A case study in the Philippines: rural households getting access to the electrical grid face a 38% increase in expenditures. But – in the short-term – average incomes have risen by 42% and investments have been covered in just one year.
It’s one of the most important questions we ask when talking about the benefits and costs of rural electrification: do people get a better quality of life? Or are they simply facing new costs in paying electricity bills?
A very interesting case comes from a field study in the Philippines, where over the last three years, three professors from the Toulouse School of Economics, Tufts University and the University of the Philippines have followed the tracks of the expanding electrical grid to 209 rural villages of the Southeast Asian country.
Step One: researchers checked household incomes before the arrival of electricity and what happened later to family budgets. Step Two: they tried to calculate the time needed to recover investments made to bring the electrical grid to each home.
The results of the field research are surprising, even more surprising when you take into account two factors: the high costs of electricity in the Philippines and the hard climatic conditions in the area which make grid efficiency less reliable.
With regards Step One, empirical research returned some really interesting results: “The arrival of electricity in a village causes total household expenditures to increase by 38%. Similarly, total household incomes increase by nearly 42%. These significant effects arise even though, on average, only 23 percent of the households in the village are initially electrified — i.e. not all households get connected to the grid as soon as electrification arrives in the village”.
It’s an important result.

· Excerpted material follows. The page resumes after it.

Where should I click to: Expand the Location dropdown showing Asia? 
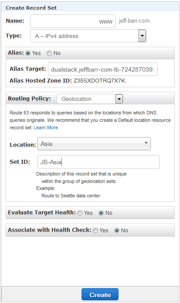tap(94, 144)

Rural households registered improved incomes despite adverse factors.
Researchers underline that rural villages connected to the electrical grid started paying electricity bills, in a country like the Philippines, where electricity is expensive and which in “2014 was about 0.20 dollars per kilowatt hour, nearly double the retail price in the United States”.
Another negative factor comes from adverse weather conditions in the Philippines. Typhoons and heavy showers mean the electrical grid is not so reliable and the benefits are therefore diluted.

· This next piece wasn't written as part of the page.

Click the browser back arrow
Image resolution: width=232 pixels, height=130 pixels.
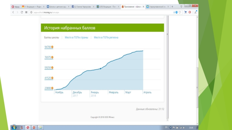pos(13,12)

Despite all this, the household profit margins widened, maybe more than appears at first glance.
Indeed, it’s important to underline another point. In a family budget, expenditures are a part of total income. In absolute terms this means that the variation in expenditures is lower than the variation in income. If income is valued at 100 and expenditure is 80, a 42% variation in income brings the total to 142. A 38% variation brings expenditure to 105.2. The profit balance of local households increases from 20 points to 26.8 (+30%).
A final point. Electricity brought sensible development and a fast return on the investments needed to expand the electrical grid. “The benefits of extending electricity to Philippine villages are so great that the costs are often recovered within one year” the study explains.